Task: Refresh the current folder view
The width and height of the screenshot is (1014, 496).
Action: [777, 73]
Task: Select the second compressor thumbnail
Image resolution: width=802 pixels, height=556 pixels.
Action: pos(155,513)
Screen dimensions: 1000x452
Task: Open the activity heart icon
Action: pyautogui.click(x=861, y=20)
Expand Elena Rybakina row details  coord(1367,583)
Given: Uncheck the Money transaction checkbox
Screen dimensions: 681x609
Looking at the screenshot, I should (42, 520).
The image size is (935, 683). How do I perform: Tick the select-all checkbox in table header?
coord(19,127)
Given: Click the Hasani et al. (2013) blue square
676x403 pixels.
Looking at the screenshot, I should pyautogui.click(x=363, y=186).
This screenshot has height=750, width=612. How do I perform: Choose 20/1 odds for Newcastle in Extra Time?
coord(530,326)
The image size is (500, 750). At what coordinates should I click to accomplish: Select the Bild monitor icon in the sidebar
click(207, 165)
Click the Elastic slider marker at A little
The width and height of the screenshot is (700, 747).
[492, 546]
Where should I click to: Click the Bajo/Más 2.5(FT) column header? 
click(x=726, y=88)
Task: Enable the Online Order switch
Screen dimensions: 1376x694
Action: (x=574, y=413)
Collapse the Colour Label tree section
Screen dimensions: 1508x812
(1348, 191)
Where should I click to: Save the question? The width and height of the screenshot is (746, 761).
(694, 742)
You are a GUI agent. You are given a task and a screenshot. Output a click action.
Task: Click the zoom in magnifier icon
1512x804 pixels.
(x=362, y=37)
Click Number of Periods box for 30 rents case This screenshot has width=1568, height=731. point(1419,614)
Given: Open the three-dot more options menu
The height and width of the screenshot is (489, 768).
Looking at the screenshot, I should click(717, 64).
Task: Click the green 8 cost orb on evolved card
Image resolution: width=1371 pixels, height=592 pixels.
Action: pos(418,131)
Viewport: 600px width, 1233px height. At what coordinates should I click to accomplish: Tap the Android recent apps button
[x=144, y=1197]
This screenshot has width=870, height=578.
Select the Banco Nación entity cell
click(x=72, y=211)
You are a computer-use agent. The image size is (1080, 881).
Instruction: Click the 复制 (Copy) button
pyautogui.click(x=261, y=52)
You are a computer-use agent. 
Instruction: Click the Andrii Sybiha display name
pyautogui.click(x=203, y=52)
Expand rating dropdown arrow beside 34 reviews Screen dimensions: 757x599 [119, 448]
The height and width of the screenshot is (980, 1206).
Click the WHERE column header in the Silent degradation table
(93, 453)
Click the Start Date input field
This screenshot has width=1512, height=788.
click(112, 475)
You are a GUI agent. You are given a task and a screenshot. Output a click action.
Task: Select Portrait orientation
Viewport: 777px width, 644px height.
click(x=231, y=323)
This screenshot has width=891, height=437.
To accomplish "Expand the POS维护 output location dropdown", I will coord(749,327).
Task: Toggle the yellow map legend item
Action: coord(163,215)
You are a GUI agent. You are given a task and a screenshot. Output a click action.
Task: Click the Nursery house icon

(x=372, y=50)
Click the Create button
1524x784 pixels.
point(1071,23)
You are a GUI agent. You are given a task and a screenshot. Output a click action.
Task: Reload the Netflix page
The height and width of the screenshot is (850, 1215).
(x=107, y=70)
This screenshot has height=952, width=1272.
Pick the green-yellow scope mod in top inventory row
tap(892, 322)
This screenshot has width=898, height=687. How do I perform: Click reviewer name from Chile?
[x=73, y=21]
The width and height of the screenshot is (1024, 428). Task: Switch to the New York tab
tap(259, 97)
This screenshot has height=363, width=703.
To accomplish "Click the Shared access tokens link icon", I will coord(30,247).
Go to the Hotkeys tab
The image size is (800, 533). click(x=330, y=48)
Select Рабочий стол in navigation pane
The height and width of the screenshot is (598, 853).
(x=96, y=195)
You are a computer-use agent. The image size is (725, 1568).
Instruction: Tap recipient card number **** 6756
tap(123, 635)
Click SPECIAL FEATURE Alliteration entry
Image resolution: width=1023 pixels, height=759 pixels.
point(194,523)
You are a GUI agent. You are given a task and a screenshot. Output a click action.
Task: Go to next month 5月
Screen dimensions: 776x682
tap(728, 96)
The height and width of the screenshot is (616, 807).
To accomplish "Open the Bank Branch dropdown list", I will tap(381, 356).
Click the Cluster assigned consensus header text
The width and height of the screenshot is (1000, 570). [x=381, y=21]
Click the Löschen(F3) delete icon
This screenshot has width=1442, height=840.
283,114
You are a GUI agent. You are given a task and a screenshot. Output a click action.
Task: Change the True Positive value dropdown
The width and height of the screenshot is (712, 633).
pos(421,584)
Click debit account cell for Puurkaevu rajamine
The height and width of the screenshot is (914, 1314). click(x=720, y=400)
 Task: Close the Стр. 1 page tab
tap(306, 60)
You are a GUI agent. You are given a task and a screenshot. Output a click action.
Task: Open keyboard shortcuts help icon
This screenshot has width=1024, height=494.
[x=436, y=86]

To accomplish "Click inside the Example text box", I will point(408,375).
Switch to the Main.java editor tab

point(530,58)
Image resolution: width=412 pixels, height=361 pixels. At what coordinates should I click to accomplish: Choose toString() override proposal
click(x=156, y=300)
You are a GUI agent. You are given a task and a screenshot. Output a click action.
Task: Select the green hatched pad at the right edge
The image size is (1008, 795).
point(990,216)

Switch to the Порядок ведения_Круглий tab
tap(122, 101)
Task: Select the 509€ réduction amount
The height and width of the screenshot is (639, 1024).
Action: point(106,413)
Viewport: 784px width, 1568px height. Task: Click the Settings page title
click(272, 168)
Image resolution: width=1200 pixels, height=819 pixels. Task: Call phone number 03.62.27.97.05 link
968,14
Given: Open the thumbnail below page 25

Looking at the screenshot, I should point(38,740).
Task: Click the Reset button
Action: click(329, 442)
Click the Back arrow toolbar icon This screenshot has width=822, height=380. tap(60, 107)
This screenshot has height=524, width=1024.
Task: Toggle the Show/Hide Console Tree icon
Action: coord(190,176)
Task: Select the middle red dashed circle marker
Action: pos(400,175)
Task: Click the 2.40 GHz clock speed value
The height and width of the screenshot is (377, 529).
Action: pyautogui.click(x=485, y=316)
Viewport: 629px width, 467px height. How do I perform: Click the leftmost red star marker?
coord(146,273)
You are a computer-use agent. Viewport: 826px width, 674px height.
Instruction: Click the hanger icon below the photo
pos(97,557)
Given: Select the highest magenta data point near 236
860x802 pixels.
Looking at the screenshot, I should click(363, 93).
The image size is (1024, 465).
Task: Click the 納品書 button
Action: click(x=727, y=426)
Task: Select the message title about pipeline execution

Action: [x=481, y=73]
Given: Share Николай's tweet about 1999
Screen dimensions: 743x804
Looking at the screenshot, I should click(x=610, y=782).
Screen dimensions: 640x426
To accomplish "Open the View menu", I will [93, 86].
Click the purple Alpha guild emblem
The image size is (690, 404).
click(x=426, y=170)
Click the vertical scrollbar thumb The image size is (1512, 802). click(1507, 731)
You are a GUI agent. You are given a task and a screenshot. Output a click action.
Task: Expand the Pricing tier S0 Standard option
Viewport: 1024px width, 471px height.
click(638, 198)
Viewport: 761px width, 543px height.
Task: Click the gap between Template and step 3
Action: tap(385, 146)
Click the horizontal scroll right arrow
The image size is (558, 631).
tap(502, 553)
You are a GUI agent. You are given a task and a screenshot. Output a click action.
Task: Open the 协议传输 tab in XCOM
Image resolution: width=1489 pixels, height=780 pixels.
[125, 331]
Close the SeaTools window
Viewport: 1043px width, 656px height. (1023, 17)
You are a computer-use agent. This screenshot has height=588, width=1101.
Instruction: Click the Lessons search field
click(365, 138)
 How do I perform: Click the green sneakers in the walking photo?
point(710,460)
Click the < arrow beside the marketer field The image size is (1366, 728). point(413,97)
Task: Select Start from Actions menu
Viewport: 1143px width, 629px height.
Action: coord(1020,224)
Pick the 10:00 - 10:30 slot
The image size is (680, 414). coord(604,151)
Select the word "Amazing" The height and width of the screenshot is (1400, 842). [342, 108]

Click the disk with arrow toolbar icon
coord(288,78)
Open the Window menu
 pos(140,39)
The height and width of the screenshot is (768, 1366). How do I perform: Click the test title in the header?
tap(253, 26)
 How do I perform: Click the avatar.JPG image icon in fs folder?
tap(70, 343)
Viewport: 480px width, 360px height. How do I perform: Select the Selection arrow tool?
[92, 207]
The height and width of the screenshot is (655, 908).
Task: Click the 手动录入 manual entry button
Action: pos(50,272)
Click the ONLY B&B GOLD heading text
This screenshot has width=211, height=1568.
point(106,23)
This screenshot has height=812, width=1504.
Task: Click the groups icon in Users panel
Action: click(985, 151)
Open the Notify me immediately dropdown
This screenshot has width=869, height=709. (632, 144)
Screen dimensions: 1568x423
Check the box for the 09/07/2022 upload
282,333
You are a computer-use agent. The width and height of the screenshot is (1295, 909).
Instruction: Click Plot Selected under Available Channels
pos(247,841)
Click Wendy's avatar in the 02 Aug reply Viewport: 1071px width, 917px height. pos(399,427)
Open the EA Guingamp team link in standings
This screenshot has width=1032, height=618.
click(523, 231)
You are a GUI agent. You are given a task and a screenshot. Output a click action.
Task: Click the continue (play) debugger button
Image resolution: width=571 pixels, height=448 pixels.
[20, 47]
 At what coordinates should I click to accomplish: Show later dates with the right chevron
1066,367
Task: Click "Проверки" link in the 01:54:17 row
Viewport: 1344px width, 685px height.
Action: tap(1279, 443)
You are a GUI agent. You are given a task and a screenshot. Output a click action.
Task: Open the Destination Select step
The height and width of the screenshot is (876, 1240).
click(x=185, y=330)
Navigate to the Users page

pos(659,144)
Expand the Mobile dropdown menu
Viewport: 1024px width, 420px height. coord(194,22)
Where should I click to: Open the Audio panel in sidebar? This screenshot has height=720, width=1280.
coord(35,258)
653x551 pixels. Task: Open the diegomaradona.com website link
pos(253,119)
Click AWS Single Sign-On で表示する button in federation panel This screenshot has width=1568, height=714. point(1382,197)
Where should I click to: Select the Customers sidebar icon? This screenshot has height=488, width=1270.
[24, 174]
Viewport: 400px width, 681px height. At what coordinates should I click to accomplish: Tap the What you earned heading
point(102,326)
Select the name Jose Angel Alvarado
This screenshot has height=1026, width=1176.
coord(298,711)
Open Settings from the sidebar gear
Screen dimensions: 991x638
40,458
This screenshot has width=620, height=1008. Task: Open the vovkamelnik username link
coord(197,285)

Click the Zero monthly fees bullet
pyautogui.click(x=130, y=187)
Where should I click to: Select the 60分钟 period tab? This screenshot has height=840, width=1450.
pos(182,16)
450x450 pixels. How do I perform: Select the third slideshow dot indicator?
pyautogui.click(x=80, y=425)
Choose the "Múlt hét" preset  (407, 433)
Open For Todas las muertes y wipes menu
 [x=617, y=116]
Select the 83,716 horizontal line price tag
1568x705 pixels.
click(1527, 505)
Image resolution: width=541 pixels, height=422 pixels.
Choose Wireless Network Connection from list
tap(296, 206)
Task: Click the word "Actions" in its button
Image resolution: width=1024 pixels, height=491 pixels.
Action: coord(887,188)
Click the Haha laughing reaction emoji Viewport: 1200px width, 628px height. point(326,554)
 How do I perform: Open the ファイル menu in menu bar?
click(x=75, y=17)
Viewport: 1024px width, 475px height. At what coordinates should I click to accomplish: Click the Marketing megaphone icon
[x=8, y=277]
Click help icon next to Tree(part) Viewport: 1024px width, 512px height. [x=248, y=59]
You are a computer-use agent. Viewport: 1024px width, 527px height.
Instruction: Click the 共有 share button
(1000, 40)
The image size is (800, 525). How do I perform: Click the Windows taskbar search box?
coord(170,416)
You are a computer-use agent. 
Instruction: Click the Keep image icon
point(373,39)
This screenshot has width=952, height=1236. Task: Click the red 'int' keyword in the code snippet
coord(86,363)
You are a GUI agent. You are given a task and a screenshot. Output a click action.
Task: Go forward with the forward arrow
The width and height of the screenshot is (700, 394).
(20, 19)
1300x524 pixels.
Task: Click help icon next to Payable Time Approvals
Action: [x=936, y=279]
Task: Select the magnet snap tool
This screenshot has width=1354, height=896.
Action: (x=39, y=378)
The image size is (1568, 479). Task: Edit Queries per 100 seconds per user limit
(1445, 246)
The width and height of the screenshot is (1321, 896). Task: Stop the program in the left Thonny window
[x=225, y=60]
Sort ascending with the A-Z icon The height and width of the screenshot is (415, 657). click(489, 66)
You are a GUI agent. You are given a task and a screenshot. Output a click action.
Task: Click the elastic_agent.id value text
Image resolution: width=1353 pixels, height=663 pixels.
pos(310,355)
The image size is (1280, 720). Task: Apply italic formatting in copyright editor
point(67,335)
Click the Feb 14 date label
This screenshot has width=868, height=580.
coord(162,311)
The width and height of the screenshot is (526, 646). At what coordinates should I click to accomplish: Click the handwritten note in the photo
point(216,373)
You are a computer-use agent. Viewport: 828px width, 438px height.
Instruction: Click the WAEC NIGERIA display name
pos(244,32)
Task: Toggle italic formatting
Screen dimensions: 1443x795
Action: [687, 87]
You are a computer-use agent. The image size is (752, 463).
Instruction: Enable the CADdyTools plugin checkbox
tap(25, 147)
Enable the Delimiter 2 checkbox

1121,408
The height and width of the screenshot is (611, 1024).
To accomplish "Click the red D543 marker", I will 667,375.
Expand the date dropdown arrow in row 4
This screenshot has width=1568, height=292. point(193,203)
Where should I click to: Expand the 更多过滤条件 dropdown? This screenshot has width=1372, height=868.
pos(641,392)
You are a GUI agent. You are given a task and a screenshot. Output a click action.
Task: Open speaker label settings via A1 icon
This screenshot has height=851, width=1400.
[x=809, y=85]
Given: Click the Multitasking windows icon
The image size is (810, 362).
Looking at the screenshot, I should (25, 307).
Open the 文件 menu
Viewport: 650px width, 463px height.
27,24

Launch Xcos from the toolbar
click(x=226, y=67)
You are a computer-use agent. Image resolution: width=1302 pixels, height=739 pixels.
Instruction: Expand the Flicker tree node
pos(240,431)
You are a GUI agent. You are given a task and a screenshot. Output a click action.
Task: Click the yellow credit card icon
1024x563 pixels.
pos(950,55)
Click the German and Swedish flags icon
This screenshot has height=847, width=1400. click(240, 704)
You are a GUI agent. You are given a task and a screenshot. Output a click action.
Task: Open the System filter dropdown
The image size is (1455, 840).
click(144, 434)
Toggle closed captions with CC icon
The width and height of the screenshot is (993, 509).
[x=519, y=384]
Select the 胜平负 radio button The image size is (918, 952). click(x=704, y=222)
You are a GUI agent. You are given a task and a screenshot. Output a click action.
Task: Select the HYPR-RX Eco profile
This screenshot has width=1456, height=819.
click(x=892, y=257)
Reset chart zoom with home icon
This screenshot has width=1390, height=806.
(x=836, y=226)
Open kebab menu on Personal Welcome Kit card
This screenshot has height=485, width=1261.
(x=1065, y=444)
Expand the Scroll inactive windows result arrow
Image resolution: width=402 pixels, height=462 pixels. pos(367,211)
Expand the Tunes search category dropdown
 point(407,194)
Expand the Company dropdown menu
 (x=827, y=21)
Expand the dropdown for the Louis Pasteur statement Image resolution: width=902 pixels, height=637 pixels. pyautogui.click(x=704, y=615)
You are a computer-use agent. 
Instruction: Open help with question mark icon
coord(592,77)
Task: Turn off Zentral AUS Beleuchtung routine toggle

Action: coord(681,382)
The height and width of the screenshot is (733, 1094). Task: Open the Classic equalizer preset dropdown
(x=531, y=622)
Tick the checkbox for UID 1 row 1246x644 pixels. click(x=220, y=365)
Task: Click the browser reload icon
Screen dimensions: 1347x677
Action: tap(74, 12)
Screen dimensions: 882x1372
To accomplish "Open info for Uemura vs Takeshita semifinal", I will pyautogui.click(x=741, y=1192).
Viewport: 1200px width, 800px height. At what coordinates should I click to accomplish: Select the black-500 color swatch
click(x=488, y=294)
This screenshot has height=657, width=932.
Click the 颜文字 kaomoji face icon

·····

**HOW TO COMPLETE THIS TASK**. Taking the entries above, write out exactly each line from the one holding "Instruction: Enable the" to the one holding "You are a computer-use agent. Image", both included, and stop there.

**YOUR RESPONSE**.
Instruction: Enable the CADdyTools plugin checkbox
tap(25, 147)
Enable the Delimiter 2 checkbox

1121,408
The height and width of the screenshot is (611, 1024).
To accomplish "Click the red D543 marker", I will 667,375.
Expand the date dropdown arrow in row 4
This screenshot has width=1568, height=292. point(193,203)
Where should I click to: Expand the 更多过滤条件 dropdown? This screenshot has width=1372, height=868.
pos(641,392)
You are a GUI agent. You are given a task and a screenshot. Output a click action.
Task: Open speaker label settings via A1 icon
This screenshot has height=851, width=1400.
[x=809, y=85]
Given: Click the Multitasking windows icon
The image size is (810, 362).
Looking at the screenshot, I should (25, 307).
Open the 文件 menu
Viewport: 650px width, 463px height.
27,24

Launch Xcos from the toolbar
click(x=226, y=67)
You are a computer-use agent. Image resolution: width=1302 pixels, height=739 pixels.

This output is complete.